WORK INSTRUCTION:
Each record must appear in the answer exactly as it does in the data.
# # # # # # #
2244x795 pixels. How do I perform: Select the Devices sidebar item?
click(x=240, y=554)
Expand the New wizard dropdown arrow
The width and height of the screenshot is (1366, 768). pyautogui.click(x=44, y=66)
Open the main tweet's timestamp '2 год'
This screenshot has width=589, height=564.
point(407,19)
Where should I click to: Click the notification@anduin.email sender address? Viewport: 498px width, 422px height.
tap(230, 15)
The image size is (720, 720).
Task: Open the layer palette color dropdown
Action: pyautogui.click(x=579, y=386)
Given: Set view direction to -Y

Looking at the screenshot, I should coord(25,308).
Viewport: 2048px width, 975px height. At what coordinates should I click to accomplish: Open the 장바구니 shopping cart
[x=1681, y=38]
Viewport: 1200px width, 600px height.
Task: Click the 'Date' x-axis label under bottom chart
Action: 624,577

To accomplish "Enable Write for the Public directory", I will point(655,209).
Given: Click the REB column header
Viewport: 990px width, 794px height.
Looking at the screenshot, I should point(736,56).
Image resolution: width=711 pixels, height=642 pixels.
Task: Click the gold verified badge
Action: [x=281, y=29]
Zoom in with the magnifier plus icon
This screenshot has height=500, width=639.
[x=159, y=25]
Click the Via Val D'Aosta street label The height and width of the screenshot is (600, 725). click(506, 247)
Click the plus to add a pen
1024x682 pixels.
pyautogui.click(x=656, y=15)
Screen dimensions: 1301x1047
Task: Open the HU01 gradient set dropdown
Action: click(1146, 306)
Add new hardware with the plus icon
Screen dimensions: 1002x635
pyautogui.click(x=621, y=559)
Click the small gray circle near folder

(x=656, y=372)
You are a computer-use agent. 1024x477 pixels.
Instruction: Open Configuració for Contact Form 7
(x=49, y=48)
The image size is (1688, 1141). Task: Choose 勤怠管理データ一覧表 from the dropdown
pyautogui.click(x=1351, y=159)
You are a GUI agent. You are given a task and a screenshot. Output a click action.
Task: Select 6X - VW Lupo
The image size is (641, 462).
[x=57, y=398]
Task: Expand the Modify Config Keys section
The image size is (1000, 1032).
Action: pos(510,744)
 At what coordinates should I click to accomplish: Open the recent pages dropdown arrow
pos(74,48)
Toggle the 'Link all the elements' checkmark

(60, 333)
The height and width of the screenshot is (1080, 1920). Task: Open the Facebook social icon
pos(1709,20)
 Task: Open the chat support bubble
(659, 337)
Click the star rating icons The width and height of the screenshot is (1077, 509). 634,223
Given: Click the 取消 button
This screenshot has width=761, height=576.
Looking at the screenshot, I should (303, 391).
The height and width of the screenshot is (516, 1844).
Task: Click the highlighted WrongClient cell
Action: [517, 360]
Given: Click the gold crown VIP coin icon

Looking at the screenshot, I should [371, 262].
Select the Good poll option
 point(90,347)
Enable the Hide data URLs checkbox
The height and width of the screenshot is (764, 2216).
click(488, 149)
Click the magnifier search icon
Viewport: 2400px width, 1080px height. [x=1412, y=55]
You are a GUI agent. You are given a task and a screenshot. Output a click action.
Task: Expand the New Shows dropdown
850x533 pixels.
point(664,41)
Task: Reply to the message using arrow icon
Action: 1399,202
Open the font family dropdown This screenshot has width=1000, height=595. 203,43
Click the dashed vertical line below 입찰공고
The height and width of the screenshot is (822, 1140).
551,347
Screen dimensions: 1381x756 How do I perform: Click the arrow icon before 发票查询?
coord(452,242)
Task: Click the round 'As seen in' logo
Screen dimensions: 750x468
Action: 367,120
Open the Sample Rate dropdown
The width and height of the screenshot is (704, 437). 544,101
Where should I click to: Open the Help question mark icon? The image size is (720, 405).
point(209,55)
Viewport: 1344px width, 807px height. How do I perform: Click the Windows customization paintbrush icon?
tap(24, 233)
# # # # # # #
EXERCISE SOLUTION:
2244x795 pixels. How do I perform: Select the Devices sidebar item?
click(x=240, y=554)
Expand the New wizard dropdown arrow
The width and height of the screenshot is (1366, 768). pyautogui.click(x=44, y=66)
Open the main tweet's timestamp '2 год'
This screenshot has width=589, height=564.
point(407,19)
Where should I click to: Click the notification@anduin.email sender address? Viewport: 498px width, 422px height.
tap(230, 15)
The image size is (720, 720).
Task: Open the layer palette color dropdown
Action: pyautogui.click(x=579, y=386)
Given: Set view direction to -Y

Looking at the screenshot, I should coord(25,308).
Viewport: 2048px width, 975px height. At what coordinates should I click to accomplish: Open the 장바구니 shopping cart
[x=1681, y=38]
Viewport: 1200px width, 600px height.
Task: Click the 'Date' x-axis label under bottom chart
Action: 624,577

To accomplish "Enable Write for the Public directory", I will point(655,209).
Given: Click the REB column header
Viewport: 990px width, 794px height.
Looking at the screenshot, I should point(736,56).
Image resolution: width=711 pixels, height=642 pixels.
Task: Click the gold verified badge
Action: [x=281, y=29]
Zoom in with the magnifier plus icon
This screenshot has height=500, width=639.
[x=159, y=25]
Click the Via Val D'Aosta street label The height and width of the screenshot is (600, 725). click(506, 247)
Click the plus to add a pen
1024x682 pixels.
pyautogui.click(x=656, y=15)
Screen dimensions: 1301x1047
Task: Open the HU01 gradient set dropdown
Action: click(1146, 306)
Add new hardware with the plus icon
Screen dimensions: 1002x635
pyautogui.click(x=621, y=559)
Click the small gray circle near folder

(x=656, y=372)
You are a computer-use agent. 1024x477 pixels.
Instruction: Open Configuració for Contact Form 7
(x=49, y=48)
The image size is (1688, 1141). Task: Choose 勤怠管理データ一覧表 from the dropdown
pyautogui.click(x=1351, y=159)
You are a GUI agent. You are given a task and a screenshot. Output a click action.
Task: Select 6X - VW Lupo
The image size is (641, 462).
[x=57, y=398]
Task: Expand the Modify Config Keys section
The image size is (1000, 1032).
Action: pos(510,744)
 At what coordinates should I click to accomplish: Open the recent pages dropdown arrow
pos(74,48)
Toggle the 'Link all the elements' checkmark

(60, 333)
The height and width of the screenshot is (1080, 1920). Task: Open the Facebook social icon
pos(1709,20)
 Task: Open the chat support bubble
(659, 337)
Click the star rating icons The width and height of the screenshot is (1077, 509). 634,223
Given: Click the 取消 button
This screenshot has width=761, height=576.
Looking at the screenshot, I should (303, 391).
The height and width of the screenshot is (516, 1844).
Task: Click the highlighted WrongClient cell
Action: [517, 360]
Given: Click the gold crown VIP coin icon

Looking at the screenshot, I should [371, 262].
Select the Good poll option
 point(90,347)
Enable the Hide data URLs checkbox
The height and width of the screenshot is (764, 2216).
click(488, 149)
Click the magnifier search icon
Viewport: 2400px width, 1080px height. [x=1412, y=55]
You are a GUI agent. You are given a task and a screenshot. Output a click action.
Task: Expand the New Shows dropdown
850x533 pixels.
point(664,41)
Task: Reply to the message using arrow icon
Action: 1399,202
Open the font family dropdown This screenshot has width=1000, height=595. 203,43
Click the dashed vertical line below 입찰공고
The height and width of the screenshot is (822, 1140).
551,347
Screen dimensions: 1381x756 How do I perform: Click the arrow icon before 发票查询?
coord(452,242)
Task: Click the round 'As seen in' logo
Screen dimensions: 750x468
Action: 367,120
Open the Sample Rate dropdown
The width and height of the screenshot is (704, 437). 544,101
Where should I click to: Open the Help question mark icon? The image size is (720, 405).
point(209,55)
Viewport: 1344px width, 807px height. How do I perform: Click the Windows customization paintbrush icon?
tap(24, 233)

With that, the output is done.